Мысли роились в голове, не давали сосредоточиться. Это Убежище так сильно отличается от чейдинхольского. Мужчина опустил голову, рыжие волосы, щекоча, скользнули ему на лицо. Сердце полно тревог, он тянется назад, в прошлое, а реальность чужда ему. Этот холодный, суровый, даже жестокий край чужой ему, как и Слышащая, юная, амбициозная и высокомерная. Но Цицерону выпала честь стать Хранителем, следовательно, теперь его жизнь принадлежит Матери. Он живет ради Матушки, хотя так хочется вновь взять руки клинок и, притаившись за портьерой, поджидать жертву.

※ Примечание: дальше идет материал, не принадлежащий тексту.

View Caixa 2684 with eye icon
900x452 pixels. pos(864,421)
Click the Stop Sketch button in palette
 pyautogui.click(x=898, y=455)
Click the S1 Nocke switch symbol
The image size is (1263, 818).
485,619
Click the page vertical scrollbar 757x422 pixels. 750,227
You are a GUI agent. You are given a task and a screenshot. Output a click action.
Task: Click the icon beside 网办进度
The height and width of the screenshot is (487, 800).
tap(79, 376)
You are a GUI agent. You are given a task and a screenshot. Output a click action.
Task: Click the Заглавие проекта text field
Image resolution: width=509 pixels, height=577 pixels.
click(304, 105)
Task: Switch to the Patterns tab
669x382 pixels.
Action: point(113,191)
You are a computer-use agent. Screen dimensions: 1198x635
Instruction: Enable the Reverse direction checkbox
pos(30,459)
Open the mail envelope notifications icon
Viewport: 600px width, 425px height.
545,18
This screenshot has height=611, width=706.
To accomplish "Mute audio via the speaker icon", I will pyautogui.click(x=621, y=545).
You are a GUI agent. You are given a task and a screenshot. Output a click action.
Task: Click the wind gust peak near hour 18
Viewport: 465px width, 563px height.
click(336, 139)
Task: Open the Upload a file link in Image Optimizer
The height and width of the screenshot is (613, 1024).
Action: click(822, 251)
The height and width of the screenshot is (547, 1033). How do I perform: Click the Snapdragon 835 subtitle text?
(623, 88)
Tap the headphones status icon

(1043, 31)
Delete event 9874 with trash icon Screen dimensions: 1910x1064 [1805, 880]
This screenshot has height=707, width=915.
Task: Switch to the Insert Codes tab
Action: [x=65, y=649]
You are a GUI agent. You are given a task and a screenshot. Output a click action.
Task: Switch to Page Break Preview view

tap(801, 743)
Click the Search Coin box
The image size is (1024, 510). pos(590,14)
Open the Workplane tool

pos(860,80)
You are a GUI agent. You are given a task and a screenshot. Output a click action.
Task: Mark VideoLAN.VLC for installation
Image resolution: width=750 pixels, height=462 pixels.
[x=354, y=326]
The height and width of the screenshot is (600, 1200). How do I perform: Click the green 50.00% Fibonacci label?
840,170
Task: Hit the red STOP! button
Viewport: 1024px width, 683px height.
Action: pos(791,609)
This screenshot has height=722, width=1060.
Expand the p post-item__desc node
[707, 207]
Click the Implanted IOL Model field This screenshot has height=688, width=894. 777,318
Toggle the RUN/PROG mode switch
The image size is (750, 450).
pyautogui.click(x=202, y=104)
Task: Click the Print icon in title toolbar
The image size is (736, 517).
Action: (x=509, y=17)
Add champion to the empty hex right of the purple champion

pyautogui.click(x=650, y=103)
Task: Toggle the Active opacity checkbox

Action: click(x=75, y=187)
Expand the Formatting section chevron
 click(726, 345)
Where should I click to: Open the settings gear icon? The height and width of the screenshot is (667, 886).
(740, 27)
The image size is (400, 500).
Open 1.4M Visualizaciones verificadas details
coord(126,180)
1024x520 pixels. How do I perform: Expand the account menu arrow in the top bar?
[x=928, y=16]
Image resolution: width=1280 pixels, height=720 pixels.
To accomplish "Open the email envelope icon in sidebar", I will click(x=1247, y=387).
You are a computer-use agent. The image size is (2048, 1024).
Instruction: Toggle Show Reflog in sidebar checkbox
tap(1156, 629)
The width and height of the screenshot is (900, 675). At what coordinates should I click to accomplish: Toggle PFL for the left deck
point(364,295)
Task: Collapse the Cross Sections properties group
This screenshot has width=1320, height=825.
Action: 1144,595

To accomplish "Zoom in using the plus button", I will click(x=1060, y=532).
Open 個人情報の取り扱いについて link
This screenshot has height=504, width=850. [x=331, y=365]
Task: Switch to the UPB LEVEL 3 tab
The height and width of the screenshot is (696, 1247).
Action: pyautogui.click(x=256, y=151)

Воспоминания о его прошлых контрактах, успешных и не очень, расцвело тенью улыбки на лице имперца. Например, баронесса из Брумы, хохотушка и гурман, обожающая жизнь так сильно, что смерть, дар Отца Ужаса стал для нее панацеей от пороков. Даже не сопротивлялась особо, когда Цицерон зажимал ей нос и лил отравленное вино ей в глотку. Знала, какая честь ей оказана. Служанка ее умерла не столь достойно – любопытную девчонку пришлось прирезать грубо, как жертвенную овцу.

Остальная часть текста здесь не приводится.